Qu’on ne m’impute surtout aucun ressentiment à l’égard de la Belgique, ou de nos amis Belges. Né à quelques kilomètres de la frontière, non loin de l’abbaye de Chimay, j’ai toujours éprouvé de la considération et de l’amitié à l’égard de nos voisins et j’ai en tête quelques très belles figures que je révère et qui évoquent pour moi une sorte de bonté profonde, qui demeure à travers le temps une des caractéristiques de ce peuple. Mais voilà : depuis quelques années, l’évolution de la Belgique m’étonne et même me bouleverse. La facilité avec laquelle ont été votées, entérinées certaines lois transgressives m’a plongé dans un abîme de réflexion. Je pense notamment aux lois sur l’euthanasie, celle qui dernièrement autorisait l’euthanasie des mineurs. Et voici, dans le même registre, une information partout reprise et commentée. Un délinquant sexuel, interné depuis trente ans, a obtenu qu’on mette fin à ses jours, l’existence lui étant insupportable et ses souffrances inguérissables.

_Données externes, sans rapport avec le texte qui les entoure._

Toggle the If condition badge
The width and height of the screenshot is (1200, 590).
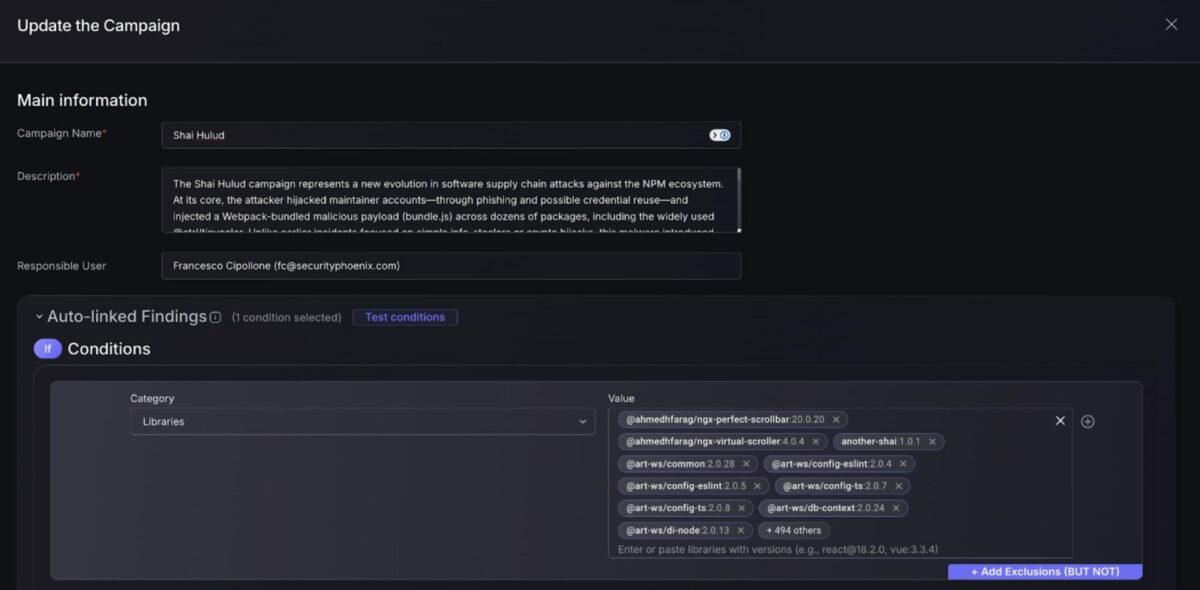47,349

Ce dernier point fait d’ailleurs problème, puisque l’intéressé s’est vu refuser son transfert aux Pays-Bas, où il aurait pu être pris en charge par un service médical adapté. Mais ce qui me frappe avant toute chose en cette sinistre affaire, c’est que l’horizon de la mort que n’éclaire nulle espérance devient pour nos sociétés comme une fatalité. On ne s’engage pas impunément dans la voie du déni des lois non écrites. Il y a dans cette démarche une propension au nihilisme. Le paradoxe est que certains assimilent cela à une sorte de compassion du désespoir, tempérée parfois par une dose de stoïcisme. Dans la littérature contemporaine, qui n’est pas avare d’apologies de pratiques euthanasiques, je ne vois guère que le contre-exemple de Michel Houellebecq, qui, dans La carte et le territoire, exprime sa révolte et sa colère contre ce qui se déroule dans certaines cliniques de la mort en Suisse.
On peut me parler d’éthique, de discussions d’experts pour choisir la solution juste et humaine, je ne discerne qu’une pente fatale qui nous conduit à l’univers le plus sinistre, entrevu par des prophètes comme George Orwell.
Chronique diffusée sur radio Notre-Dame le 18 septembre 2014.